Tetapi orang tak mau mengerti dan tak mau menjalani.
Pengajaranku ada pokoknya;
pekerjaanku ada dasar-tujuannya,
Jarang yang mengerti pengajaranku,
Sedikit yang menjalani pengajaranku.
Maka, seorang Bijak tampil sederhana,
namun di dalam dirinya tersembunyi Giok yang berharga.
Bab 71. Tidak cacat dalam Tao
Mengetahui tapi percaya bahwa hal tersebut tak bisa diketahui, adalah kebijaksanaan.
Tak mengetahui tapi percaya bahwa hal tersebut bisa diketahui, adalah kecacatan.
Orang Bijak tidak cacat, karena ia mengenali kecacatannya sebagai cacat.
Ia yang mengenali kecacatannya sebagai cacat.
Maka, ia menjadi tidak cacat.
Bab 72. Menghormati pemimpin Bijak dalam Tao
Jika rakyat tidak lagi segan pada pemimpin Bijak, maka akan datang bahaya.
Pemimpin Bijak tidak mempersempit hidup rakyatnya.

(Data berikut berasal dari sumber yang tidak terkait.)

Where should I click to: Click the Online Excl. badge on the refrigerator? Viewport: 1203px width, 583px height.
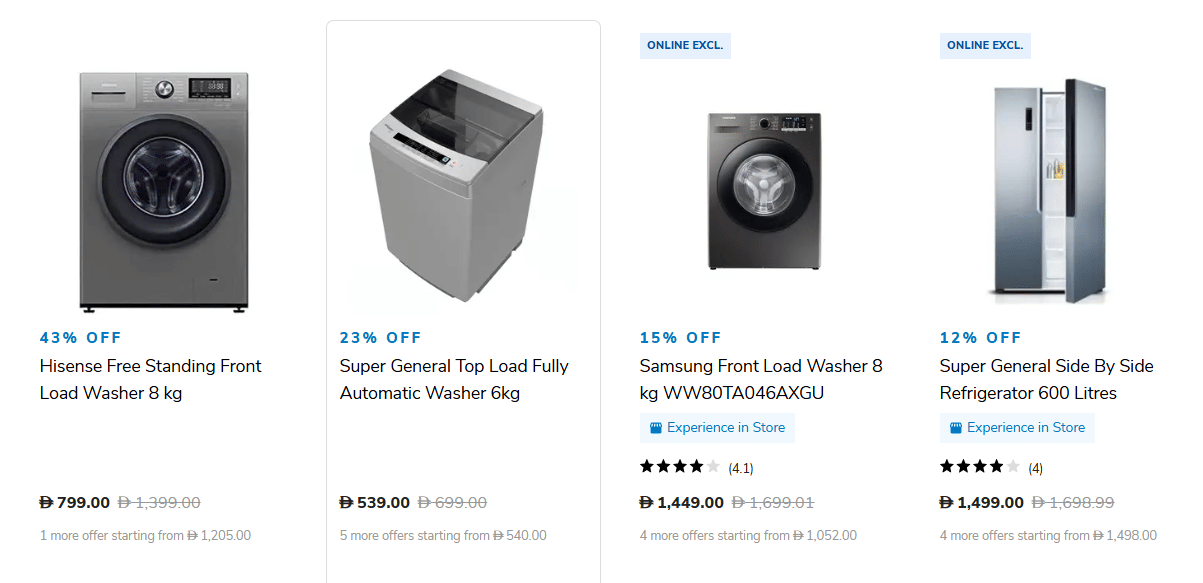[985, 45]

Ia tidak membebani kehidupan rakyatnya.
Ia tidak akan menindas rakyatnya.
Karena ia tidak menindas, maka ia tidak ditindas rakyatnya.

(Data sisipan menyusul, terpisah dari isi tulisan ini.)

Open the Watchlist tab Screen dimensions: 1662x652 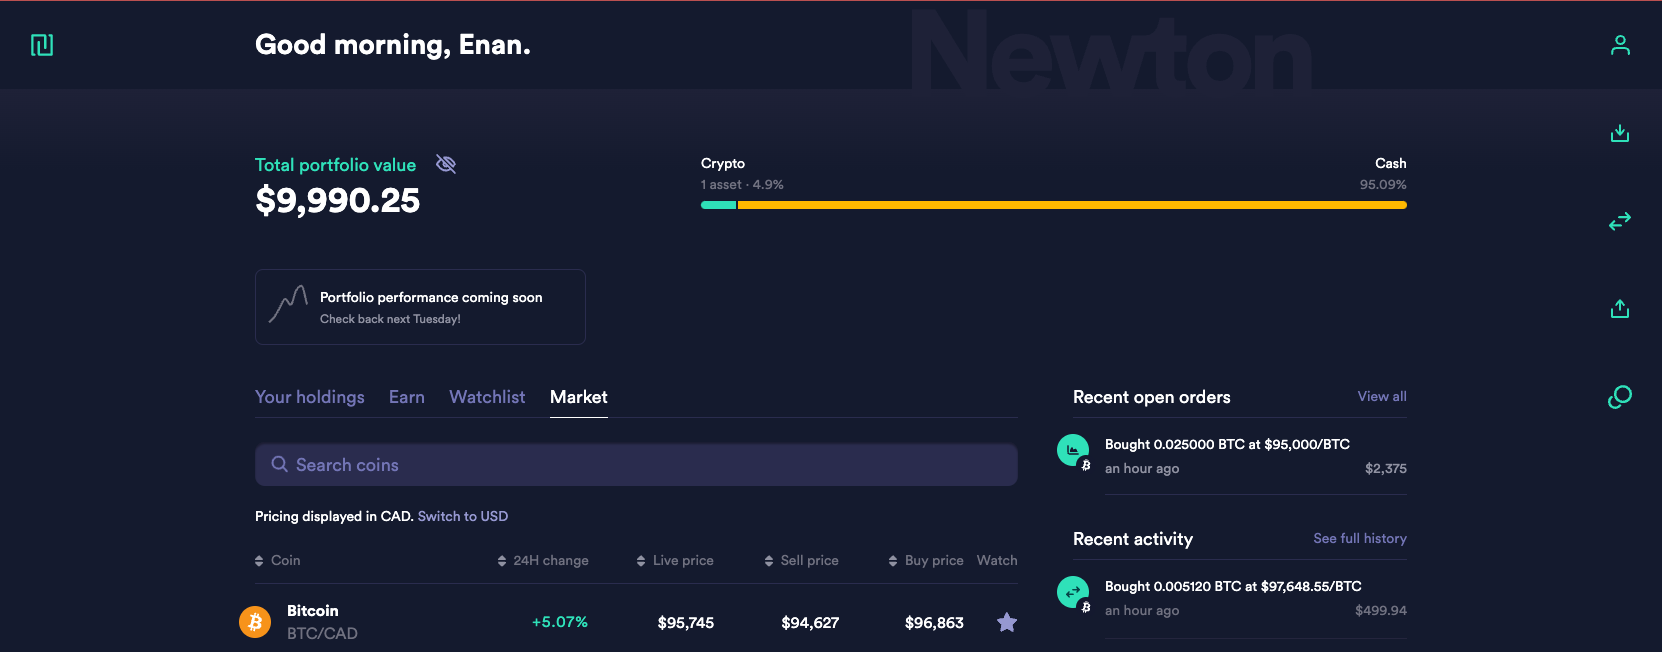pyautogui.click(x=487, y=397)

Maka seorang Bijak memahami diri sendiri, tapi tak menonjolkan diri,
merawat diri sendiri, tapi tak memegahkan diri.
Sesungguhnya, ia lebih memilih memahami diri dan merawat diri,
tidak menonjolkan diri dan memegahkan diri.
Bab 73. Jaring Langit (Tao)
Berani untuk gagah menuju kematian,
Berani untuk tidak gagah (disertai kewaspadaan) menuju hidup.

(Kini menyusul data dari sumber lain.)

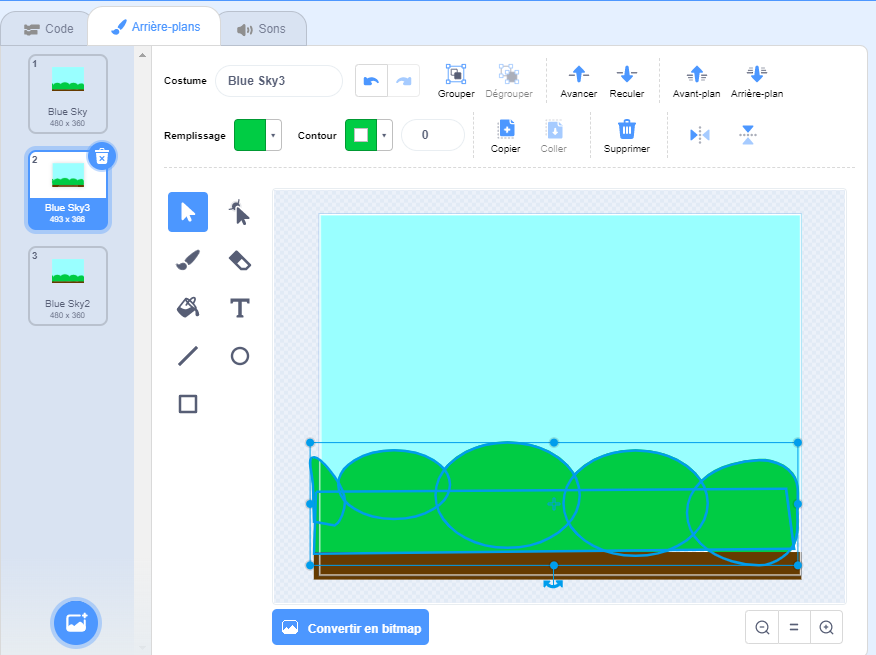Switch to the Code tab
The height and width of the screenshot is (655, 876).
click(x=48, y=29)
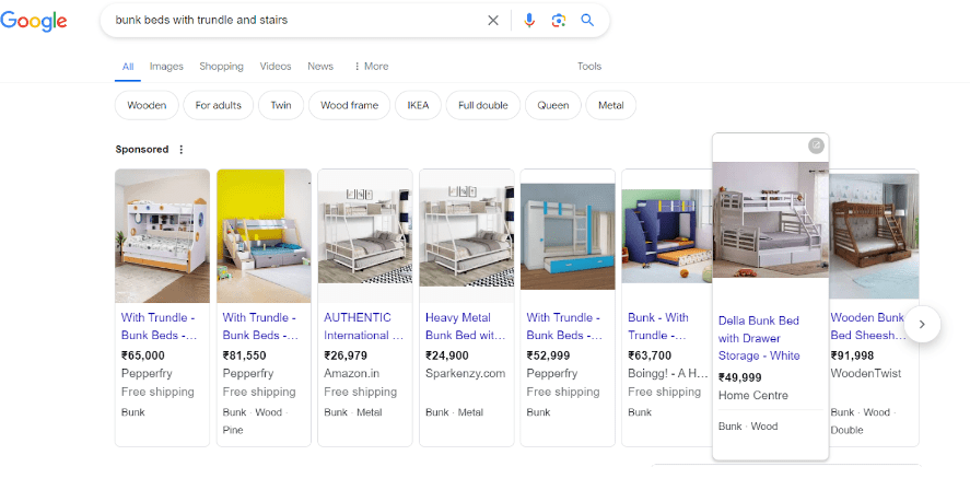This screenshot has height=490, width=970.
Task: Open the AUTHENTIC International Amazon.in listing
Action: [x=363, y=326]
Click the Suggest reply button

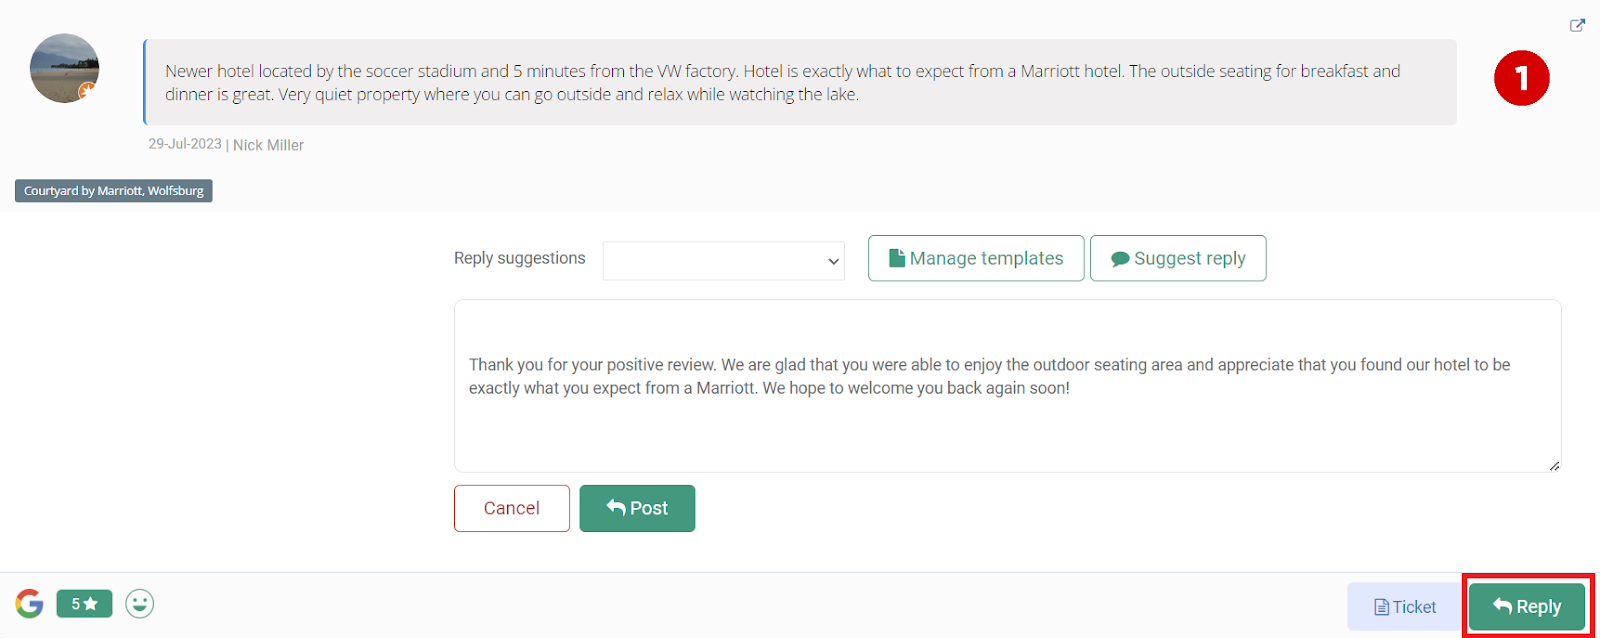pyautogui.click(x=1178, y=258)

Dua macam keberanian ini, satu memberi faedah dan yang lain mendatangkan bencana.
Manakah yang berkenan bagi Langit?
Maka orang Bijak tidak menganggap enteng.
Jalan Tao di Langit adalah
tanpa menyerang tetap menang,
tanpa bicara tetap merespon,
tanpa menyuruh hadir tetap datang dengan sendirinya,
tenang tapi bisa menyelesaikan masalah.
Jaring (alam semesta) Langit luas,
meskipun renggang-renggang tapi tak ada yang bisa lepas darinya.